### TEXT SECTION
It's a Monday in October, and Gregg Marshall has pressing concerns.

First, of course, is practice. Today the Shockers are putting in "Monster," their term for a hard double-team in the post. Some of the new guys -- the guys expected to keep Wichita State, fresh off a 35-1 season and 18 months removed from the Final Four, among the nation's elite -- aren't quite getting it.

That's one thing. There's also an appointment with a reporter, and a visit from a former athletics office assistant. Oh, and home by 6 p.m. for dinner with his daughter, Maggie, and her high school volleyball team. Catered Chipotle and Lynn Marshall's homemade chicken queso dip are on the menu. Can't miss that.

But for now, there is the rain in Kansas City.

"I think the tickets are going to be pushed back a game," Brian Holmgren, Wichita State's assistant director of media relations, says. Game 3 of the Royals-Orioles American League Championship Series has just been postponed. Marshall's tickets and transportation -- home plate seats for himself, his family, along with a big group flying in on a private plane -- are suddenly at risk. "So if you've got tickets for Wednesday, they might be for Thursday now."

"That can't be how it works," Marshall says. "I can't go Thursday."

"Well, if you're looking to get rid of them, I'm sure I could find someone to help you out," Holmgren replies, smiling. He means himself.

### DATA BLOCK

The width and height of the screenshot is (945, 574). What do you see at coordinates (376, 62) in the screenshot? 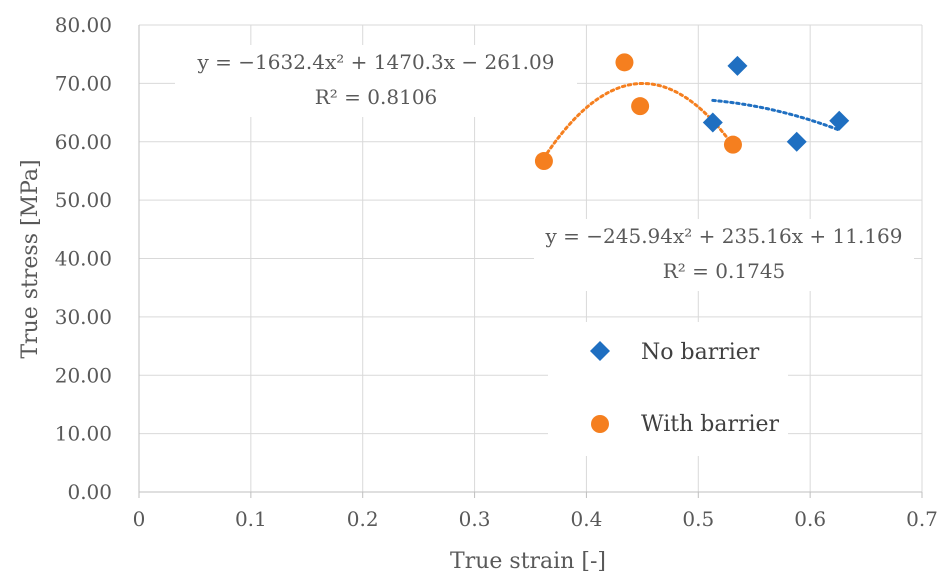
I see `equation-with-barrier: y = −1632.4x² + 1470.3x − 261.09` at bounding box center [376, 62].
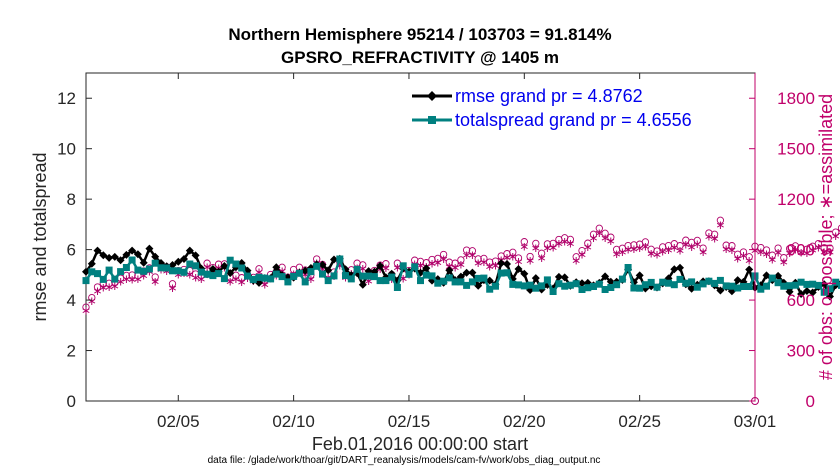 The width and height of the screenshot is (840, 473). I want to click on series-line-totalspread, so click(462, 276).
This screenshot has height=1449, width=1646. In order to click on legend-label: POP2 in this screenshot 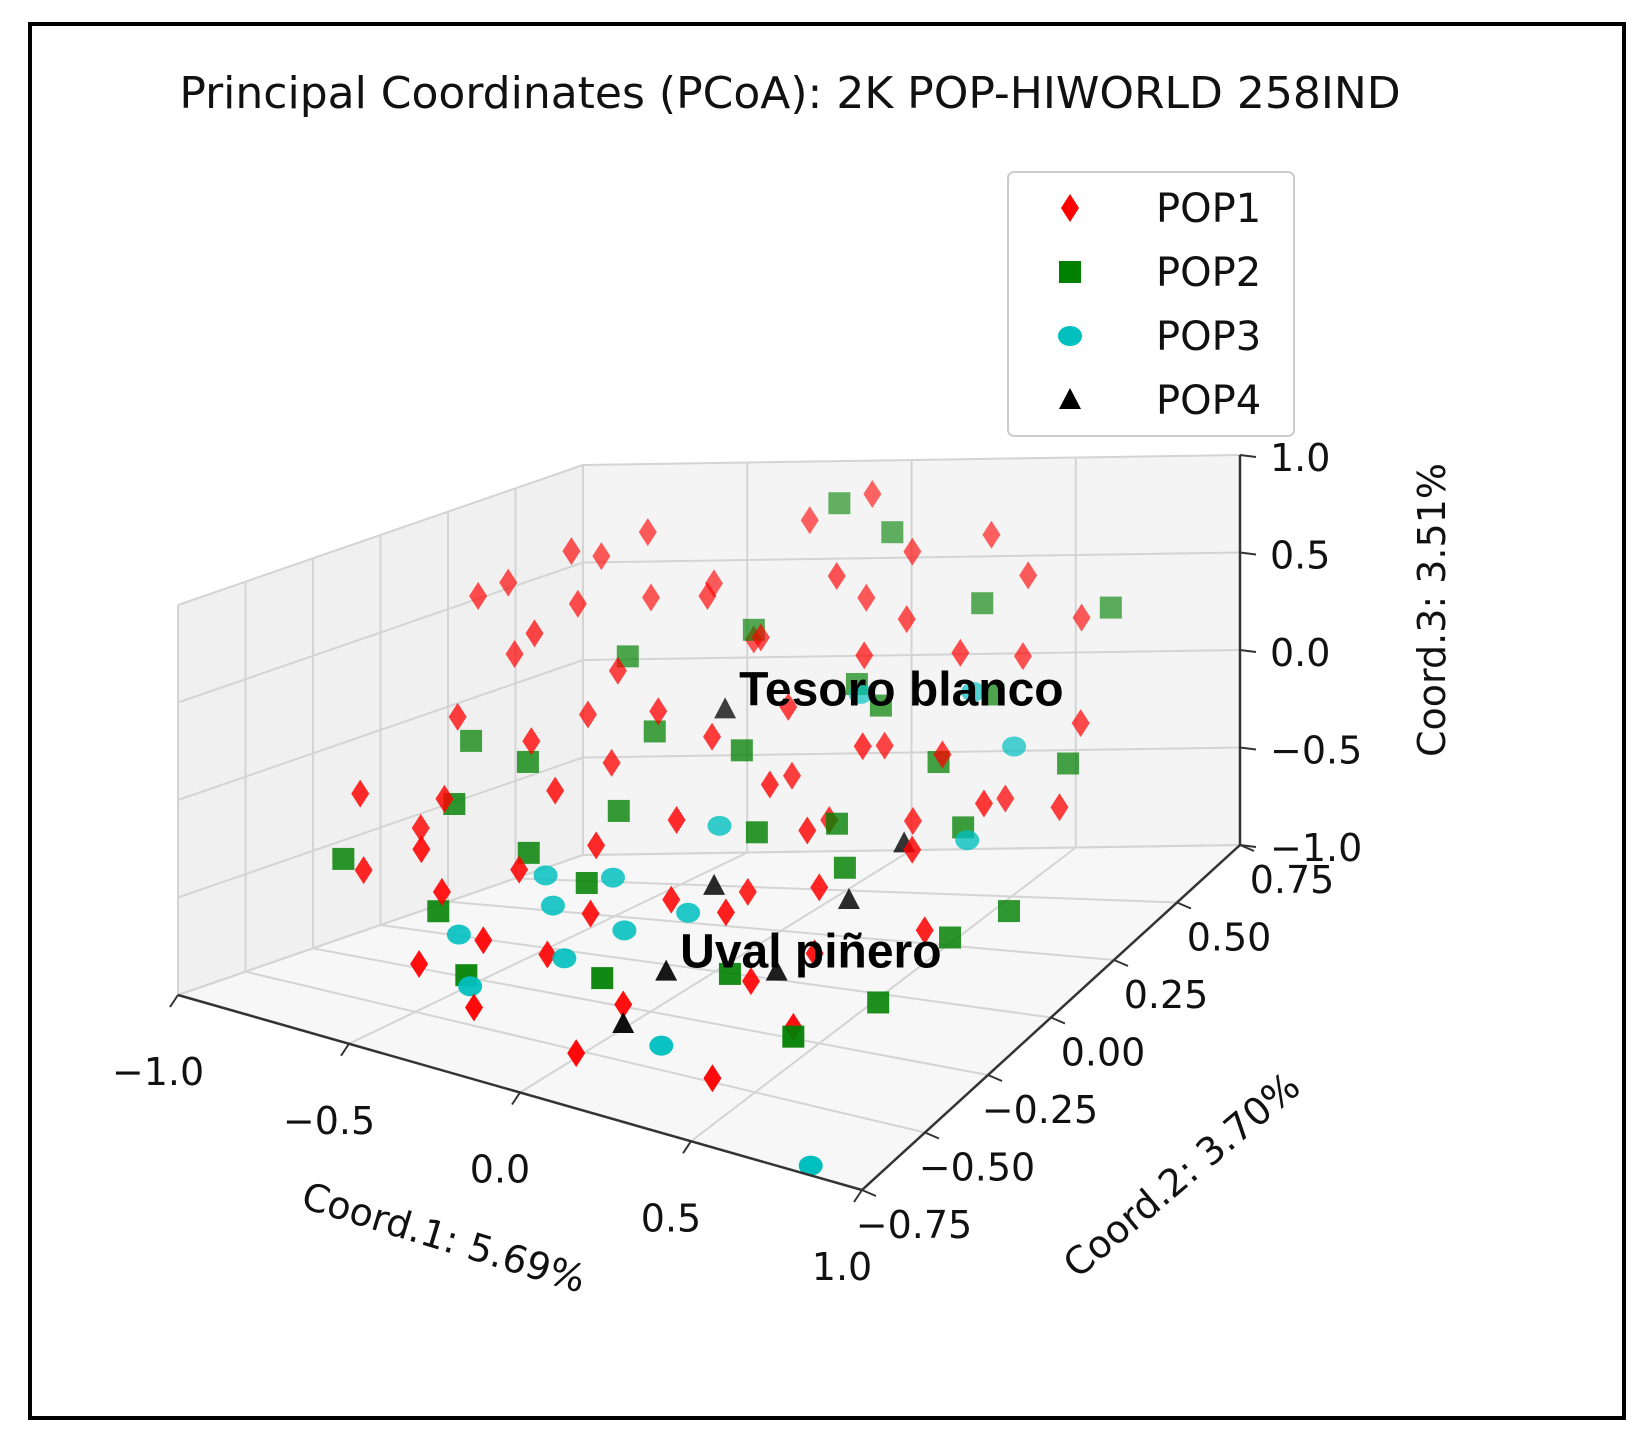, I will do `click(1208, 273)`.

### PROBLEM 1
Print the part of the Gregg Marshall passage from "It's a Monday" to "in Kansas City.".
### PROBLEM 2
Answer these questions from the Gregg Marshall passage:
(a) What record did Wichita State finish its most recent season with?
(b) What does "Monster" mean to the Shockers?
(c) Which game was postponed because of the rain in Kansas City?
### PROBLEM 3
Carry the Gregg Marshall passage forward with the next part, starting after its final sentence.

### ANSWER 1
It's a Monday in October, and Gregg Marshall has pressing concerns.

First, of course, is practice. Today the Shockers are putting in "Monster," their term for a hard double-team in the post. Some of the new guys -- the guys expected to keep Wichita State, fresh off a 35-1 season and 18 months removed from the Final Four, among the nation's elite -- aren't quite getting it.

That's one thing. There's also an appointment with a reporter, and a visit from a former athletics office assistant. Oh, and home by 6 p.m. for dinner with his daughter, Maggie, and her high school volleyball team. Catered Chipotle and Lynn Marshall's homemade chicken queso dip are on the menu. Can't miss that.

But for now, there is the rain in Kansas City.

### ANSWER 2
(a) 35-1.
(b) It is their term for a hard double-team in the post.
(c) Game 3 of the Royals-Orioles American League Championship Series.

### ANSWER 3
"That's not going to happen," Marshall said. "You're going to be waving at us behind home plate. Well, you might need a TV screen to see us from where you'll be. But you'll see us."

It takes until midway through team dinner, but Marshall has a guy, and the guy sorts things out. Two nights later, Wichita State's head coach boards the scheduled flight with his family. His son, Kellen, tweets a photo of his ticket: Row A, Seat 1, Kauffman Stadium Crown Club. Later, Kellen tweets: "Parents just got into an elevator with [Royals color announcer] Rex Hudler. #jealous." Kansas City sweeps the Orioles, and clinches the AL pennant, with a thrilling 2-1 win.

"You want to ask me how the offseason has been?" Marshall said. "I'll tell you: It's been too short. It could have gone on forever and that would have been just fine by me.

"I still have to pinch myself," he said.

Which is precisely the problem: You have to pinch yourself. You have to wake up. It can happen in April or October. It always happens. The warm lucid dream of last season's success must come to an end. Another new day begins.

For Wichita State, waking up means integrating eight new players as quickly as possible, replacing almost all of last season's trademark rebounding in one fell swoop. More than that, it means seeing what happens when Ron Baker and Fred VanVleet -- young men who experienced the basketball equivalent of the moon landing last season -- rejoin the mere mortals on Earth.

For Duke, Kansas, Kentucky and Arizona, it means waving farewell to brilliant freshmen (or keeping them, in UK's case) while restocking for another title chase. For UConn, it means losing Shabazz Napier to the Miami Heat and still believing you should be the favorite to repeat, even if no one else does. For Wisconsin, it means a once-in-a-decade roster that got a taste -- sweet, then bitter -- of the Final Four. For Creighton, it means life after Doug McDermott. Anno Dougini.

For the sport, it means following up a 2013-14 season that had everything: brilliant NBA prospects; a historic 35-0 start; one of the greatest offensive players ever; and those Huskies, so cool and composed, playing keepaway from the nation's best in March.

That wasn't just a year. That was the year. And this is The Year After.

Where do we possibly go from here?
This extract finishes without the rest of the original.